Work to be completed:
In this exercise, print only the lines of the records below from the one with "Check the Beispiel GmbH row checkbox" through the one with "Task: Expand +13", inclusive. Pictures are not part of the copy.

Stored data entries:
⟨

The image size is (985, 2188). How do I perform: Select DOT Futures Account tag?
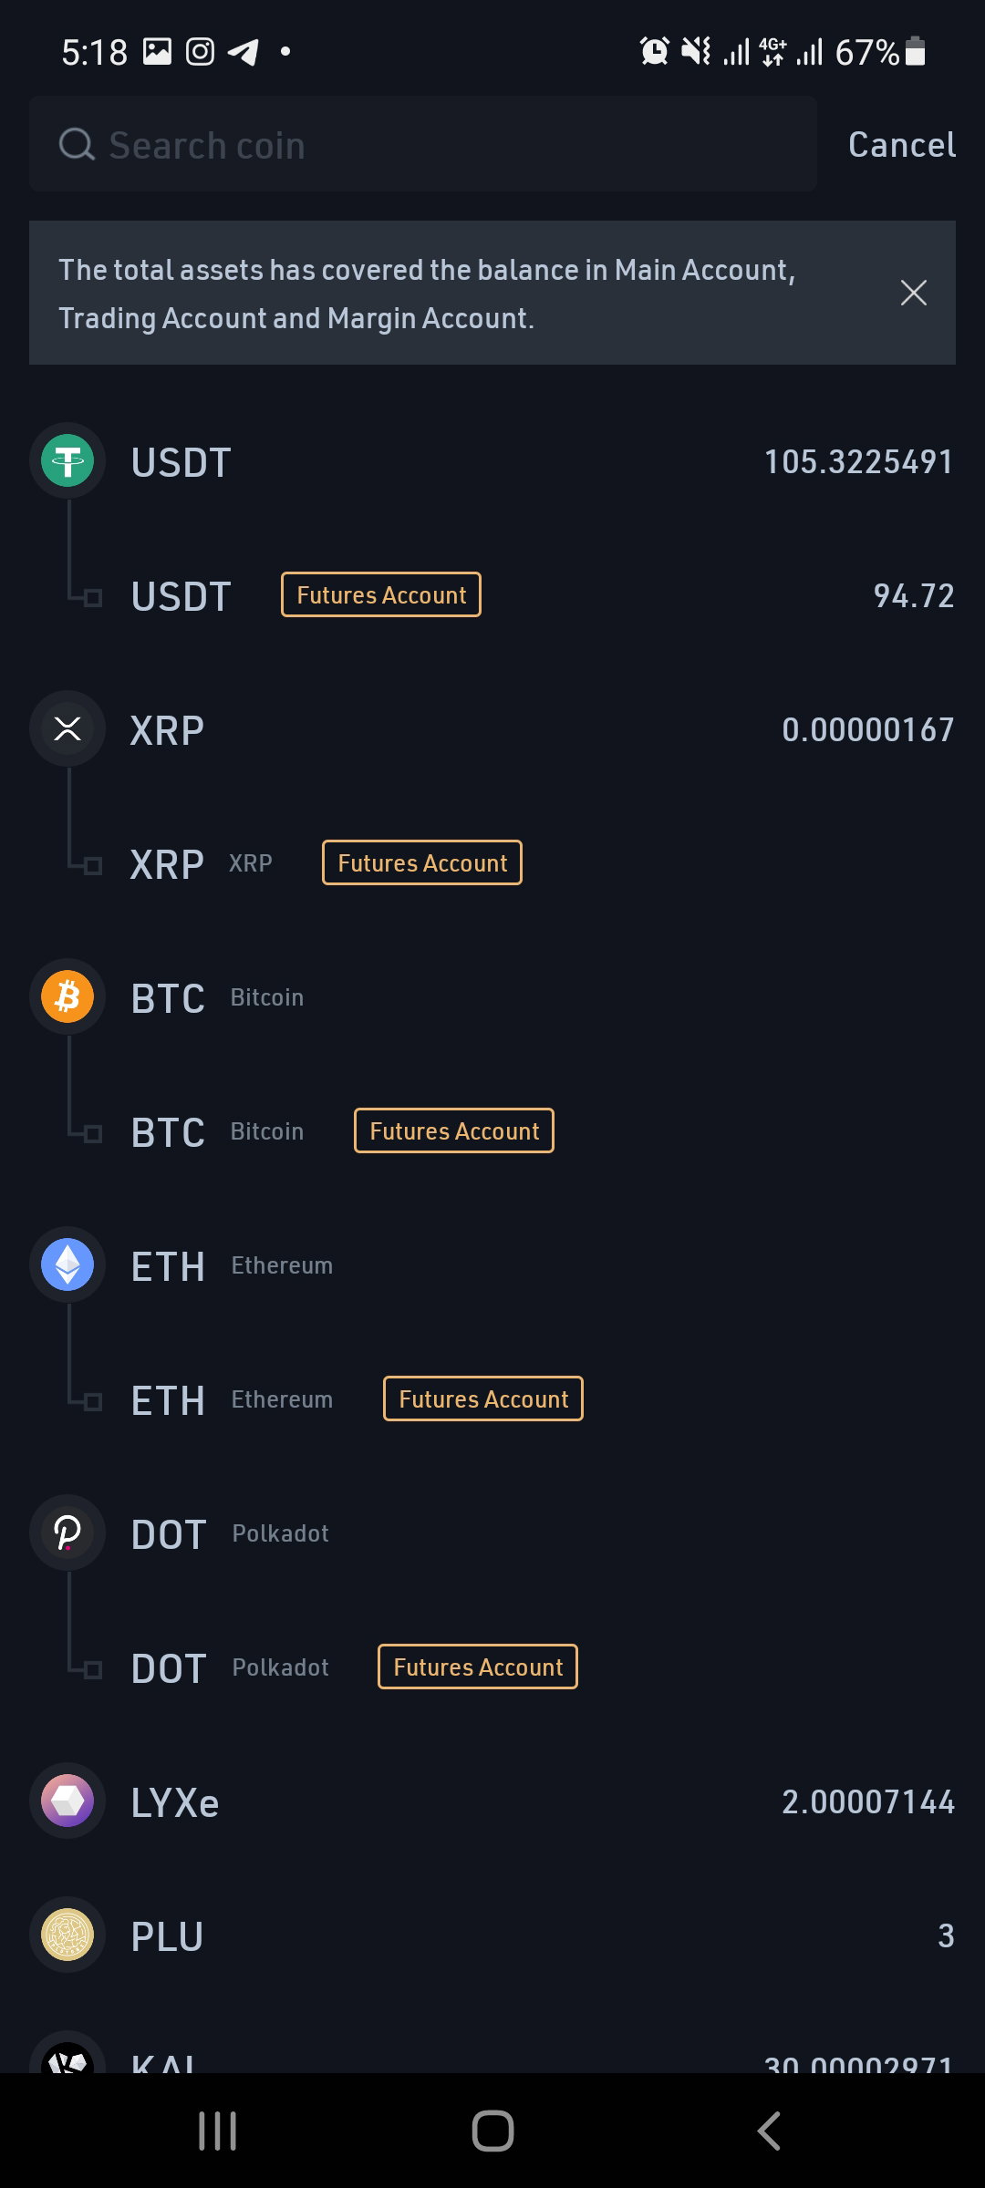478,1667
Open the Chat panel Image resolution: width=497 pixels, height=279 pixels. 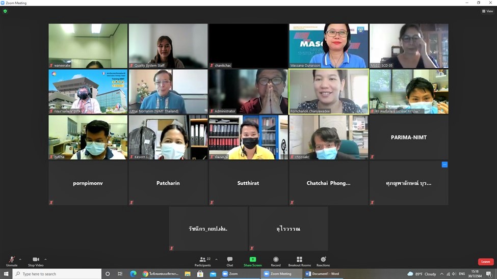tap(229, 261)
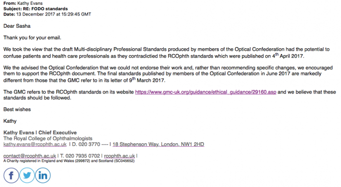Open the LinkedIn social icon

pos(43,175)
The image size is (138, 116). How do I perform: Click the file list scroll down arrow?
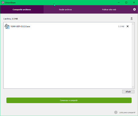tap(133, 87)
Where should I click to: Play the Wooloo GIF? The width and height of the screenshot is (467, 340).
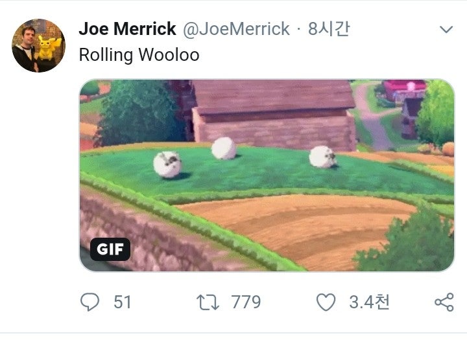[x=267, y=176]
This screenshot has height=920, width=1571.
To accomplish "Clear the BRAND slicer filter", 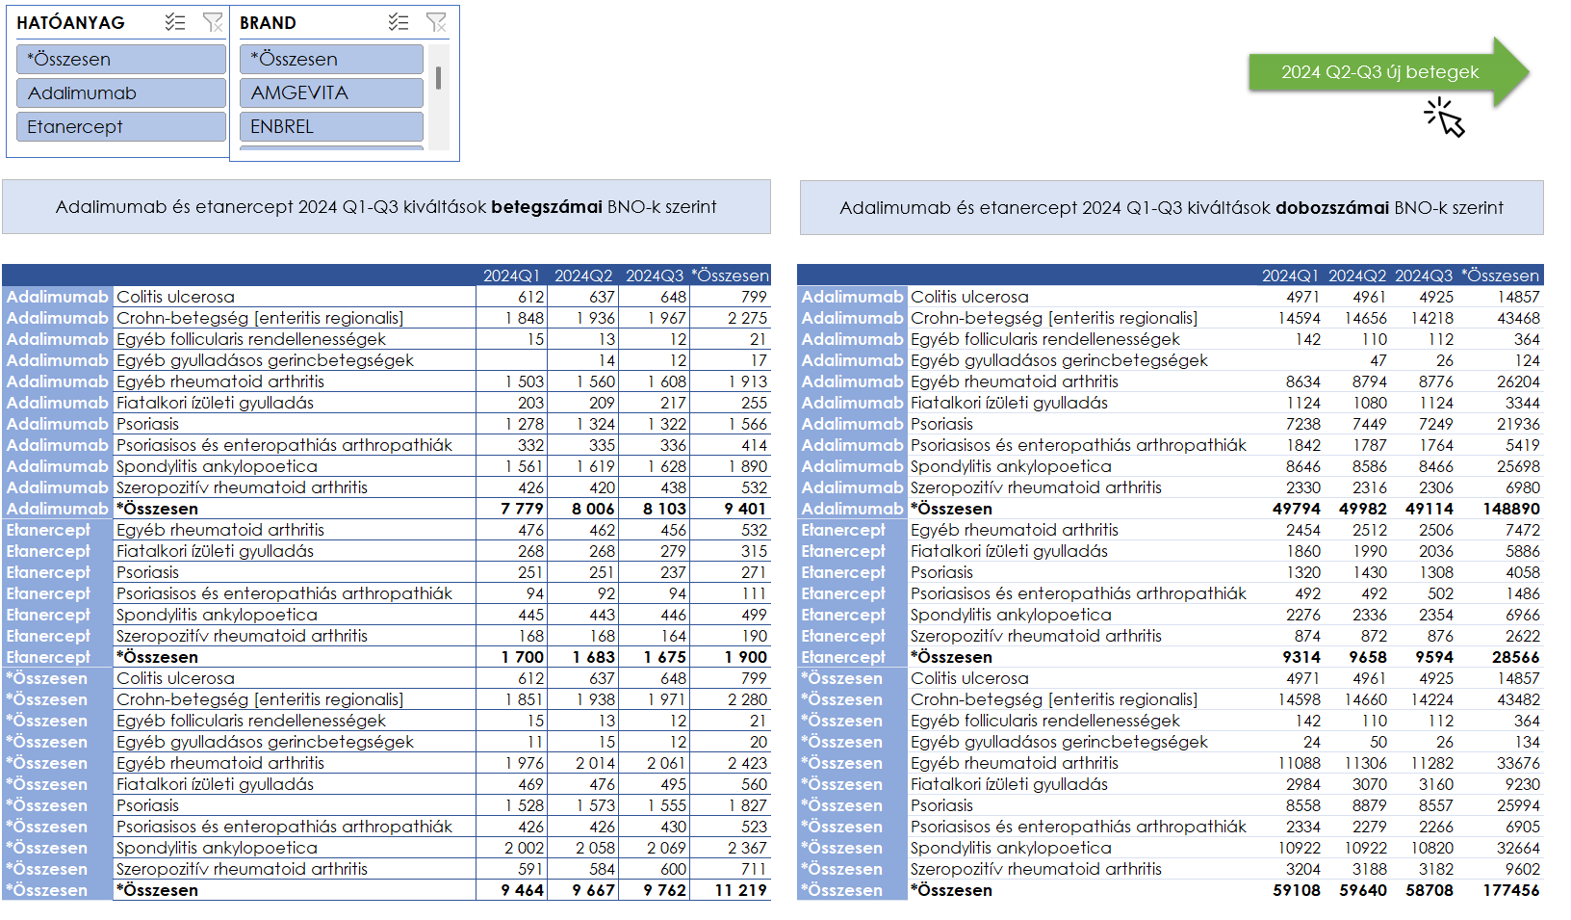I will 436,22.
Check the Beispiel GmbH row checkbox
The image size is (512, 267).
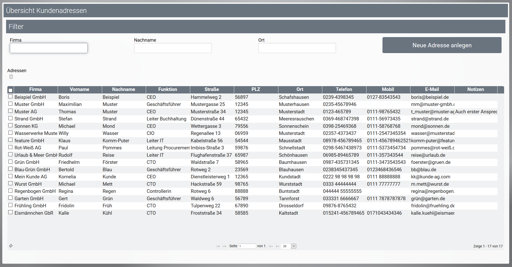[x=10, y=97]
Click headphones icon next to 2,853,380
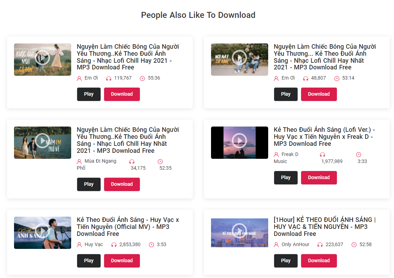Screen dimensions: 394x278 114,245
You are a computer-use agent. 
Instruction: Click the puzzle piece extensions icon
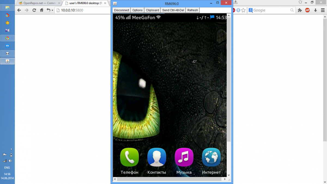pos(300,10)
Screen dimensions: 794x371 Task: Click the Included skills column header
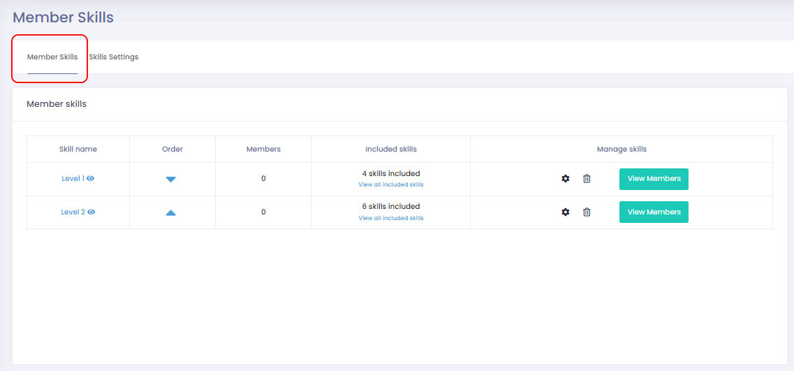[391, 150]
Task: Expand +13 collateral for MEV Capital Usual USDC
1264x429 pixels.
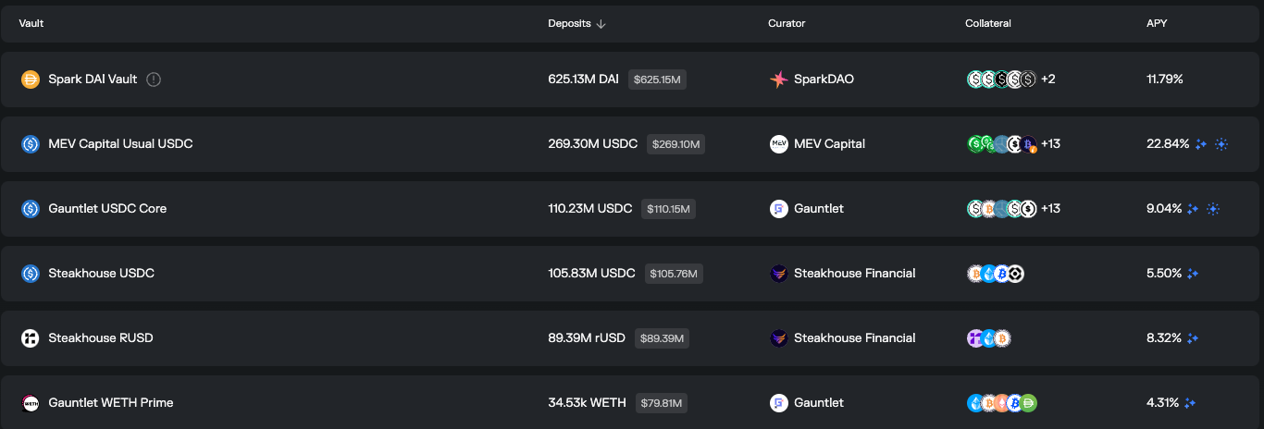Action: [1050, 144]
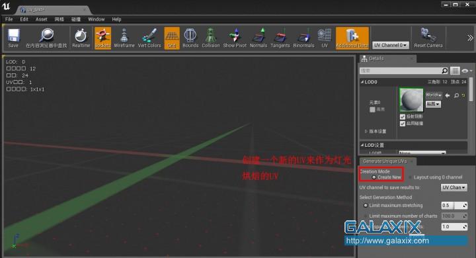Collapse the LOD0 section
This screenshot has height=258, width=476.
click(x=362, y=82)
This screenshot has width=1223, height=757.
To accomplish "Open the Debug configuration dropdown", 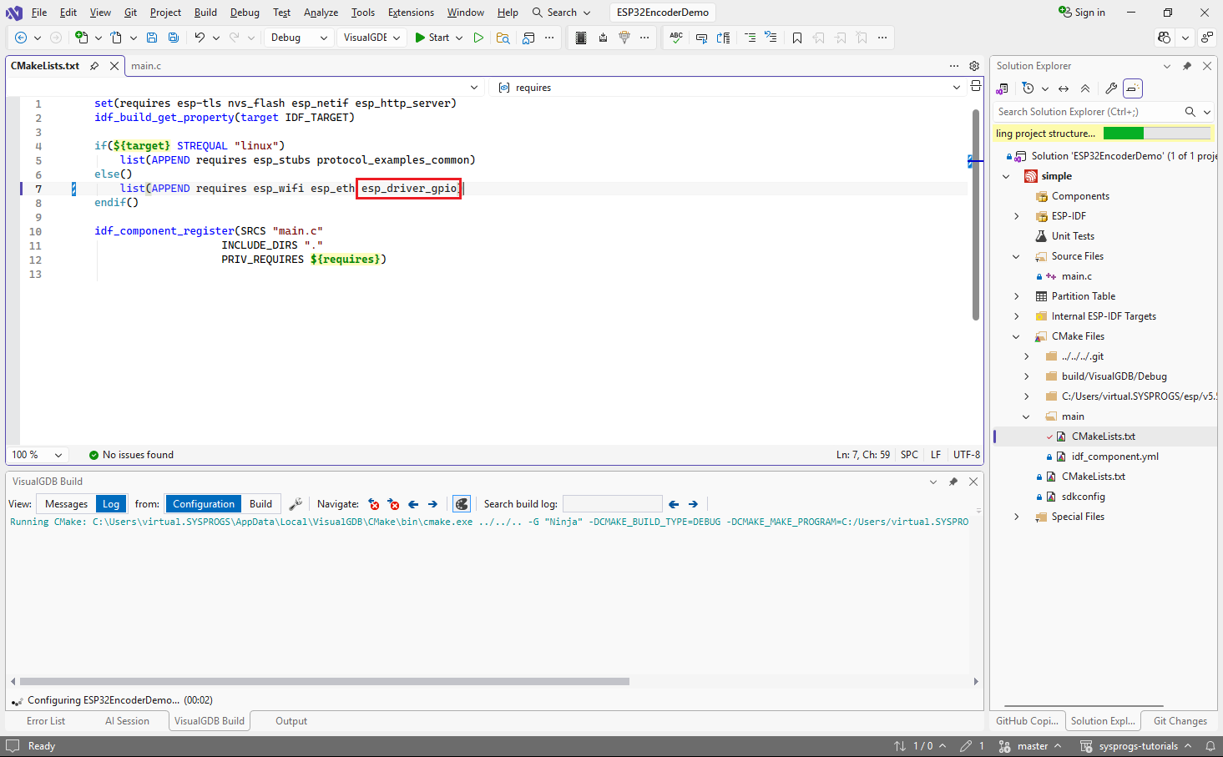I will 300,38.
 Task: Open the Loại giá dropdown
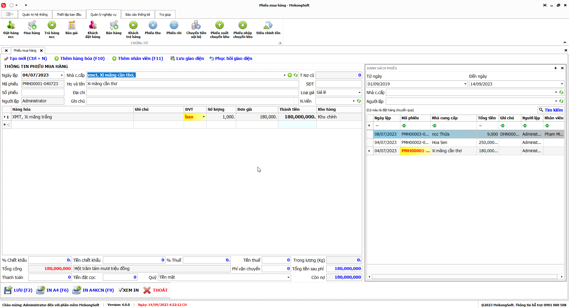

⟩

Answer:
Check the Beispiel GmbH row checkbox
The image size is (512, 267).
[x=10, y=97]
Click headphones icon next to 2,853,380
Screen dimensions: 394x278 114,245
You are a computer-use agent. 
Instruction: Click the puzzle piece extensions icon
pos(300,10)
Screen dimensions: 794x371 Task: Click the Included skills column header
[391, 150]
Task: Expand +13 collateral for MEV Capital Usual USDC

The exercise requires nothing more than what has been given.